0 tscheck over 16 years ago in reply to Marc S.

TI__Mastermind 23525 points

Marc,

It is good that you have the BASE_ID and the DEVICEID_REG1 values equal. It important to verify that you are in fact sending the messages with the tt field = 0b01 though. FYI, the bit 4 of the PE_FEAT doesn't control the address size for generated or received packets, it simply is an indicator of capability or preferred ID size. The ID size can be controlled on a per packet basis for TX by programming the tt field in the message descriptor, and RX will decode the IDs based on the received tt encoding . I'm not sure how the MPC8548 sets the tt and ID sizes, but make sure it is sending 16b IDs. What are the 8BNODEID values of those register set to? What DESTID was used for the working maintenance packets?

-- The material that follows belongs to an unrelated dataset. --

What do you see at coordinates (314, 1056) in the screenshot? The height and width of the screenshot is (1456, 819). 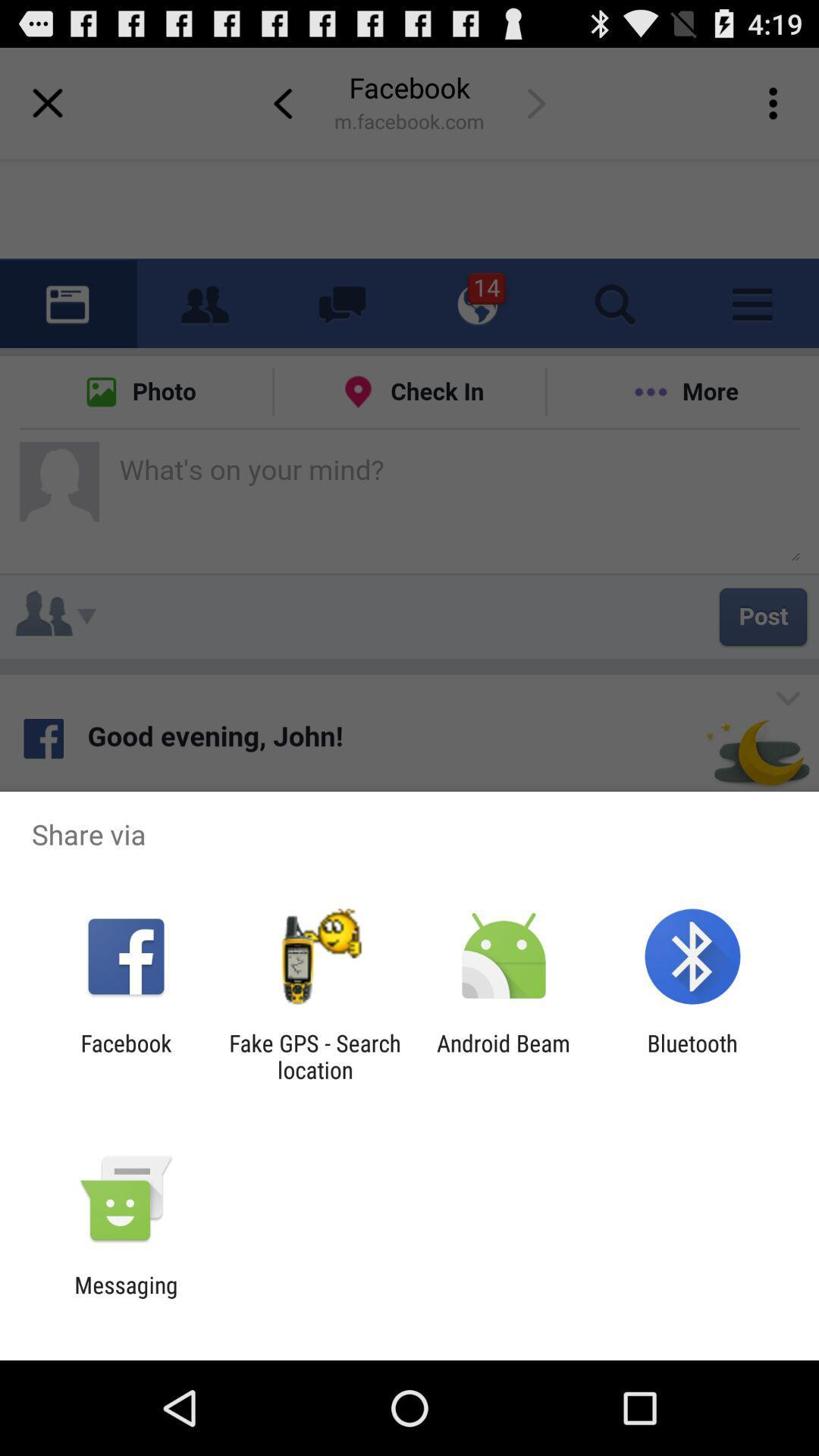 I see `the app to the left of android beam` at bounding box center [314, 1056].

The implementation of the C6455 peripheral is such that the bit 26 of the SP_IP_MODE register controls whether the physical layer passes a packet to the logical layer... When this bit is zero, it will only pass non-maintenance packets with DESTID = BASEID to the logical layer. The logical layer will accept and process this packet because BASEID = DEVICEID_REG1. All other DESTID packets will be destroyed in the physical layer. When this bit is set, the physical layer will pass all non-maintenance packets, regardless of DESTID to the logical layer. The logical layer will then accept and process packets with DESTID equal to DEVICEID_REG1 or the multicastID in DEVICEID_REG2. Additionally, it will forward packets if the DESTID falls within the range of the packet forwarding registers. All other DESTID packets are destroyed in the logical layer and not responded to. No matter what this bit is set to, the physical layer will only respond to maintenace packets with DESTID=BASE_ID and destroy all other maintenance packets.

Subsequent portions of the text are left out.